If you want to play at the parks in Tampa Palms, and you don't live there, you're going to have to pay.

The Tampa Palms Community Development District has decided to charge residents who live outside Areas 1 and 2 $300 annually per family for use of Amberly, Hampton and Oak parks. The policy does not affect Compton or River parks, which are operated by the Tampa Palms Owners Association.

On Wednesday, the CDD approved the new policy, which officials said was necessary because the parks were built using tax-exempt bonds. The public, not just those who live in the CDD area, must be given an equal opportunity to use the facilities since public money helped build the parks.

The possibility being considered to keep tabs on users: Ask people at the three parks where they live and issue identification cards to approved users who either live in Areas 1 and 2 or who have paid the $300 fee.

The new policy opens the parks up to the public but requires an assessment similar to what Tampa Palms residents are already contributing to pay off the bonds, which expire in 2008.

"How are you going to police this?" asked Wyndam resident Bill Snyder of the CDD supervisors. "If we're going into the policing business, it's going to cost us."

CDD assistant manager John Daugirda said the details will be worked out later. The main point was to get the policy in place.

"It's something our bond counsel recommends us doing," he said.

The taxing authority doesn't know how many outsiders use the park and doesn't plan to market the parks for outside use. Most supervisors said they doubt many people will actually pay to use the parks, especially considering the much nicer facilities going into newer areas of Tampa Palms.

"I don't see people beating down our door to take advantage" of the parks, said CDD chairman Mark Fitzpatrick.

Club Tampa Palms was recently completed in neighboring Area 4 with three swimming pools, a children's play area, basketball and tennis courts, soccer field and two workout rooms. Workers plan to finish the $6-million New Tampa YMCA, with an Olympic-size swimming pool, this summer. And the city is building a park in Area 8, north of Areas 2 and 4, that it will share with a new high school and middle school site.
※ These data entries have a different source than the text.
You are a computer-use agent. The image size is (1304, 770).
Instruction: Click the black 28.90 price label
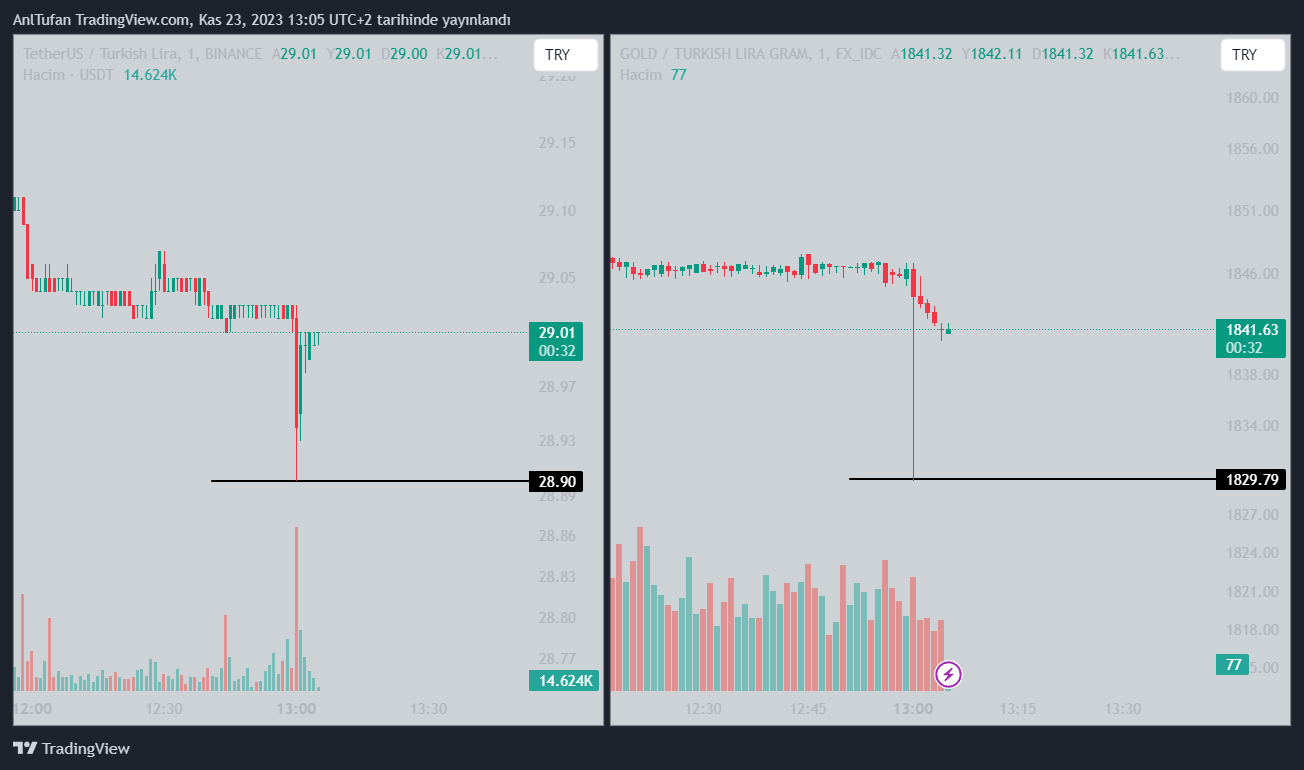tap(555, 482)
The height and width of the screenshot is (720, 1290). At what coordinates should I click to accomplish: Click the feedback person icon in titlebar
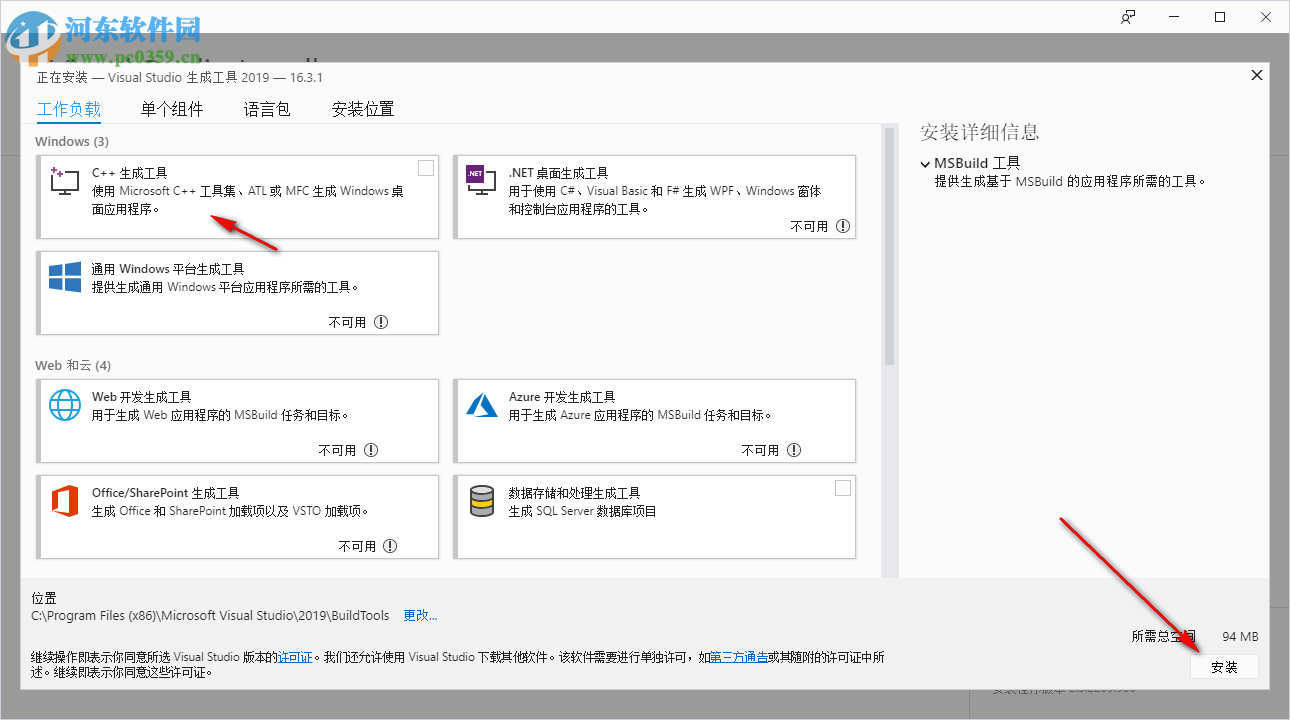tap(1128, 16)
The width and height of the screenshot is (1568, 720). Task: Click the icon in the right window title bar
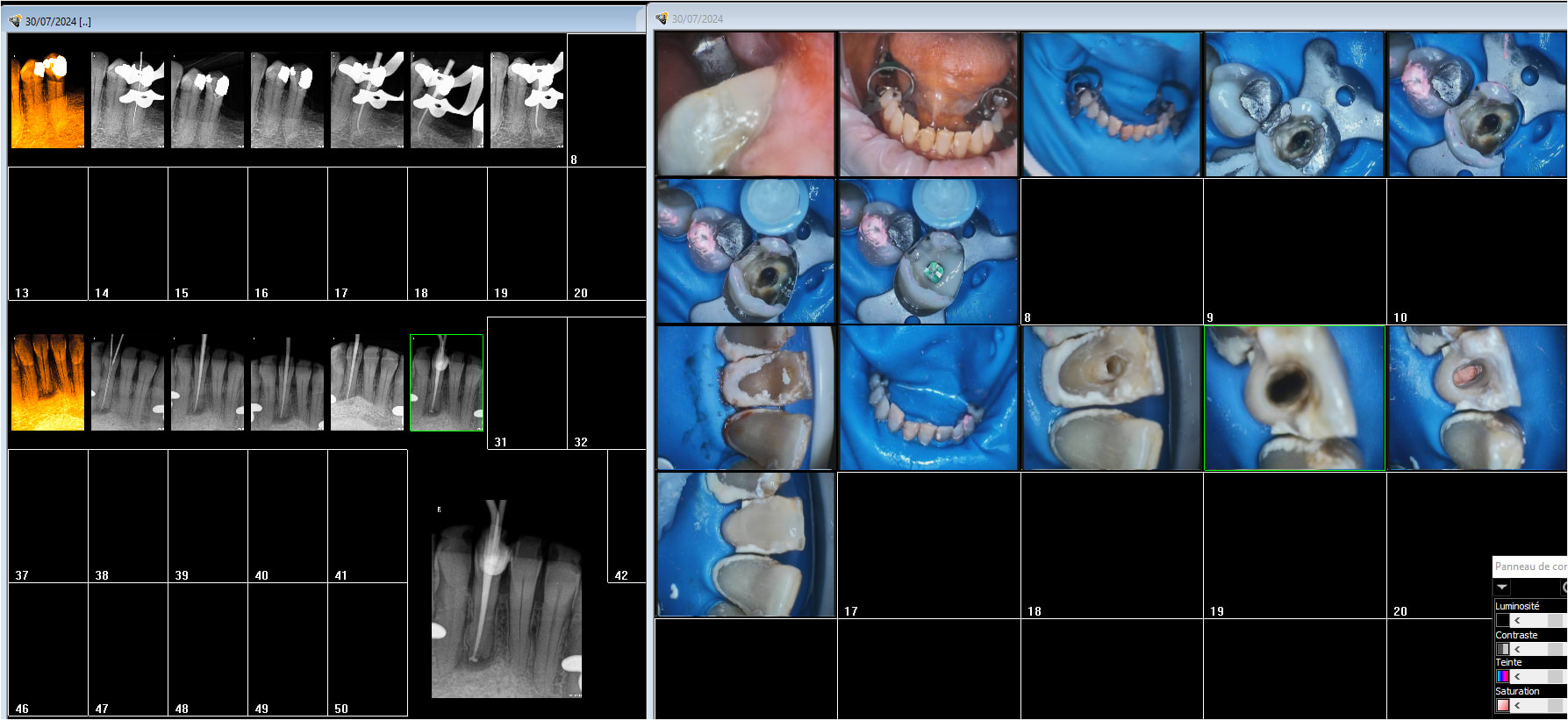tap(662, 18)
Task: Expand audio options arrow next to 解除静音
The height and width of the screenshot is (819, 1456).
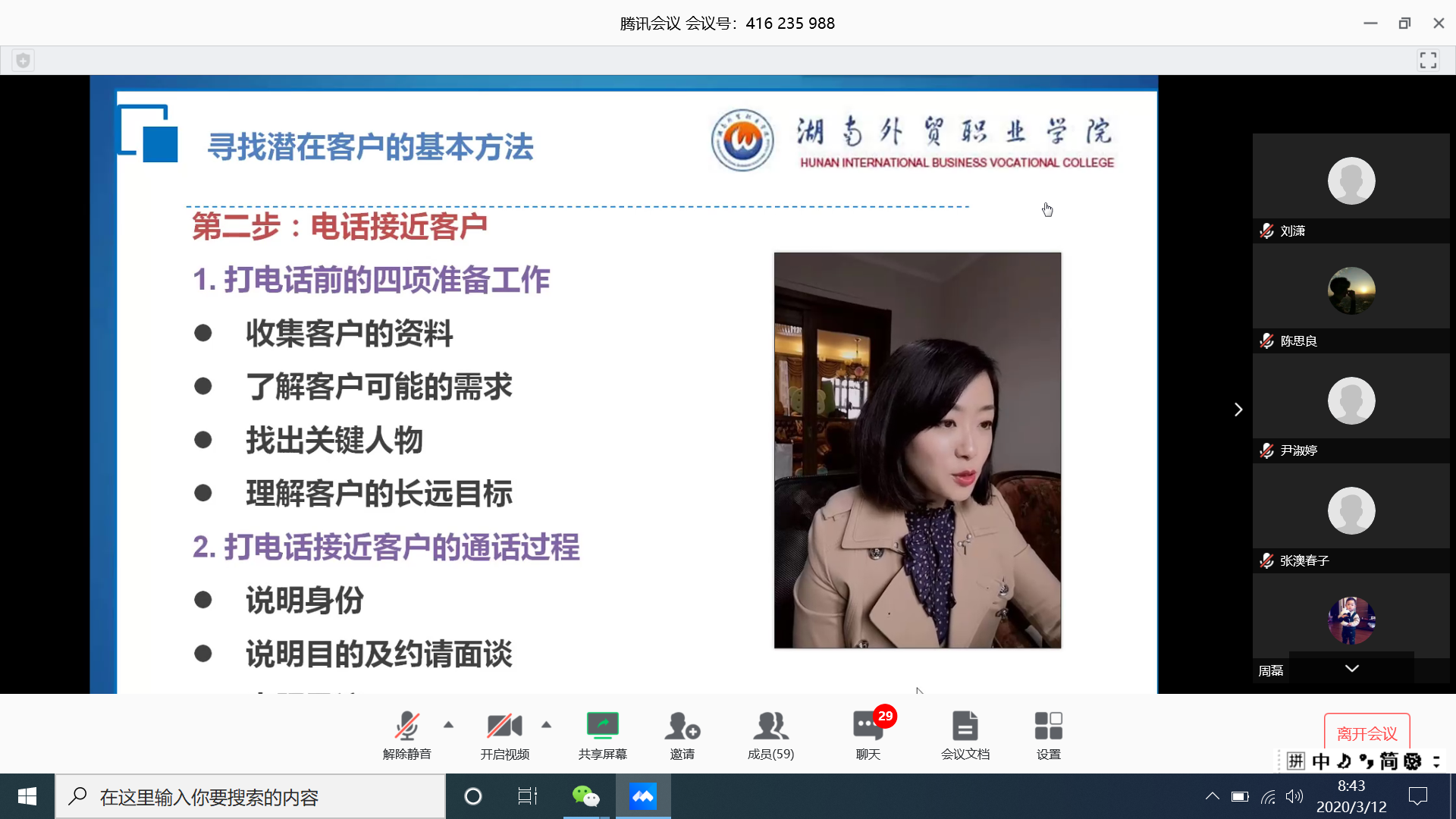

Until those projects are complete, supervisors Curtis Stokes and Andy Miller said they see a need to charge for the park use.

"We're going to have the only parks in town in Tampa Palms," Miller said.

Meanwhile, officials with Waterford Construction and Development presented their plans to convert the two-home Somerset subdivision at Bruce B. Downs Boulevard and Amberly Drive into the Somerset Professional Park.

Waterford wants to build about 14 offices, some 37,000 square feet of space, on the 3{-acre parcel, said land-use planner Michael Horner. Each office building would be between 2,000 and 4,500 square feet.

Waterford president John Westfall said the offices would appeal to "doctors, dentists, attorneys, engineers, investment counselors, that type of thing."

Waterford has built about 18 office parks throughout Hillsborough County, including Bearss Point, at the corner of Bearss Avenue and Smitter Road.

Waterford seeks to rezone the property from residential to commercial. Hearings have been set to begin at 6 p.m. April 12 at City Hall.

If the rezoning is approved, Waterford will purchase the two homes in Somerset and convert them to offices.

Waterford also will make a formal presentation to the CDD at 6 p.m. April 11 at Compton Park.